I have a string which is like this:

>>> s = \'1,\",2, \",,4,,,\\\',7, \\\',8,,10,\'
>>> s
\'1,\",2, \",,4,,,\\\',7, \\\',8,,10,\'

Answer 1

A modified version of this (which handles only white spaces) can do the trick (quotes are stripped):

>>> import re
>>> s = '1,",2, ",,4,,,\',7, \',8,,10,'

>>> tokens = [t for t in re.split(r",?\"(.*?)\",?|,?'(.*?)',?|,", s) if t is not None ]
>>> tokens
['1', ',2, ', '', '4', '', '', ',7, ', '8', '', '10', '']

And if you like to keep the quotes characters:

>>> tokens = [t for t in re.split(r",?(\".*?\"),?|,?('.*?'),?|,", s) if t is not None ]
>>> tokens
['1', '",2, "', '', '4', '', '', "',7, '", '8', '', '10', '']

If you want to use a custom delimiter replace every occurrence of , in the regexp with your own delimiter.

Explanation:

| = match alternatives e.g. ( |X) = space or X
.* = anything
x? = x or nothing
() = capture the content of a matched pattern

We have 3 alternatives:

1 "text"    -> ".*?" -> due to escaping rules becomes - > \".*?\"
2 'text'    -> '.*?'
3 delimiter ->  ,

Since we want to capture the content of the text inside the quotes, we use ():

1 \"(.*?)\"   (to keep the quotes use (\".*?\")
2 '(.*?)'     (to keep the quotes use ('.*?')

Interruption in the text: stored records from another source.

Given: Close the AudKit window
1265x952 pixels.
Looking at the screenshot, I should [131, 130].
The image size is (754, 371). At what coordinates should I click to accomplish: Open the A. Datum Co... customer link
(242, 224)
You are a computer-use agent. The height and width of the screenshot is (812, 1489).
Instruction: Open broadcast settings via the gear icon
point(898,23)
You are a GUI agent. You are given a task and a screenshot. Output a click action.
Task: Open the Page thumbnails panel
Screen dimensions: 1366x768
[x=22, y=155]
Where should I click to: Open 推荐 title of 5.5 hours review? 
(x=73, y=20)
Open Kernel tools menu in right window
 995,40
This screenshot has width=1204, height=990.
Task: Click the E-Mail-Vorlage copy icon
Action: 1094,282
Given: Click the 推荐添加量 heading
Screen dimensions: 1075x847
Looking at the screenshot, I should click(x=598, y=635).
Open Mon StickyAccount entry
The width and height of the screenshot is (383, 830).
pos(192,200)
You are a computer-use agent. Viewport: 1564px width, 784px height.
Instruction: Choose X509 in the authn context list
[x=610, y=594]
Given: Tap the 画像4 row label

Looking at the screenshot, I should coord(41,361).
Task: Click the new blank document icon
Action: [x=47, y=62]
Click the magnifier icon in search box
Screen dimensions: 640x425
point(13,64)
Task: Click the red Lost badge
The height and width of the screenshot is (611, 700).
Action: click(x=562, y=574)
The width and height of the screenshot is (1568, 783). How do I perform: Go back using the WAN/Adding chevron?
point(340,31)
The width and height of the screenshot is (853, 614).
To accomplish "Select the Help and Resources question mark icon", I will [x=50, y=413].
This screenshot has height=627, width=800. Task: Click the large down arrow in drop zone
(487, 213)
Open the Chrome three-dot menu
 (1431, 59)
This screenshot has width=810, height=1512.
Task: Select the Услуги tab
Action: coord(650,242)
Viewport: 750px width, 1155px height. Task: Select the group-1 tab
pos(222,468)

Finally we don't want that split function reports an empty match if a
delimiter precedes and follows quotes, so we capture that possible
delimiter too:

1 ,?\"(.*?)\",?
2 ,?'(.*?)',?

Once we use the | operator to join the 3 possibilities we get this regexp:

r",?\"(.*?)\",?|,?'(.*?)',?|,"